§ **What is required**
Rewrite all of the records below as a numbered list, leaving out the blank lines.

Records from a collection
-.-.-

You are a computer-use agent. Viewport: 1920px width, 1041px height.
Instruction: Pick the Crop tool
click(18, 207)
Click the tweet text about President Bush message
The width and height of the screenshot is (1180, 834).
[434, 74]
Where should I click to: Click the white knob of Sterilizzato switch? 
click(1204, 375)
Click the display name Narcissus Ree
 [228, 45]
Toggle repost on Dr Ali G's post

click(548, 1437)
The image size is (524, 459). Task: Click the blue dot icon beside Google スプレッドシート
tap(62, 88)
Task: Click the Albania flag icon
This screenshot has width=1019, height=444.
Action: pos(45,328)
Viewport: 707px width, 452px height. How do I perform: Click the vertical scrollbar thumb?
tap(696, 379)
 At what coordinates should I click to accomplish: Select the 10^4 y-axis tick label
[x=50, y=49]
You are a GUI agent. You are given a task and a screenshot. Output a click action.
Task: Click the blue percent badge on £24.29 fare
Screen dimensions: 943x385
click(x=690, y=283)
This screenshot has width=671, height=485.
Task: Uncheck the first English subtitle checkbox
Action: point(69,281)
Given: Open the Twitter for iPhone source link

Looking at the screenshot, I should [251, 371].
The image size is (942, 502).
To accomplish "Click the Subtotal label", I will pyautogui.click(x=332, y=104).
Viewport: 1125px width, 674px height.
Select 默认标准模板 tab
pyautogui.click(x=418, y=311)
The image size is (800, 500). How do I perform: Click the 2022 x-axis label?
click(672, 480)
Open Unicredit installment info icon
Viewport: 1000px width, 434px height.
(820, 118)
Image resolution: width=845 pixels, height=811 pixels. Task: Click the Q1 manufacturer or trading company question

-.-.-

§ **Result of this task**
1. You are a computer-use agent. Viewport: 1920px width, 1041px height.
2. Instruction: Pick the Crop tool
3. click(18, 207)
4. Click the tweet text about President Bush message
5. The width and height of the screenshot is (1180, 834).
6. [434, 74]
7. Where should I click to: Click the white knob of Sterilizzato switch? 
8. click(1204, 375)
9. Click the display name Narcissus Ree
10.  [228, 45]
11. Toggle repost on Dr Ali G's post
12. click(548, 1437)
13. The image size is (524, 459). Task: Click the blue dot icon beside Google スプレッドシート
14. tap(62, 88)
15. Task: Click the Albania flag icon
16. This screenshot has width=1019, height=444.
17. Action: pos(45,328)
18. Viewport: 707px width, 452px height. How do I perform: Click the vertical scrollbar thumb?
19. tap(696, 379)
20.  At what coordinates should I click to accomplish: Select the 10^4 y-axis tick label
21. [x=50, y=49]
22. You are a GUI agent. You are given a task and a screenshot. Output a click action.
23. Task: Click the blue percent badge on £24.29 fare
24. Screen dimensions: 943x385
25. click(x=690, y=283)
26. This screenshot has width=671, height=485.
27. Task: Uncheck the first English subtitle checkbox
28. Action: point(69,281)
29. Given: Open the Twitter for iPhone source link
30. Looking at the screenshot, I should [251, 371].
31. The image size is (942, 502).
32. To accomplish "Click the Subtotal label", I will pyautogui.click(x=332, y=104).
33. Viewport: 1125px width, 674px height.
34. Select 默认标准模板 tab
35. pyautogui.click(x=418, y=311)
36. The image size is (800, 500). How do I perform: Click the 2022 x-axis label?
37. click(672, 480)
38. Open Unicredit installment info icon
39. Viewport: 1000px width, 434px height.
40. (820, 118)
41. Image resolution: width=845 pixels, height=811 pixels. Task: Click the Q1 manufacturer or trading company question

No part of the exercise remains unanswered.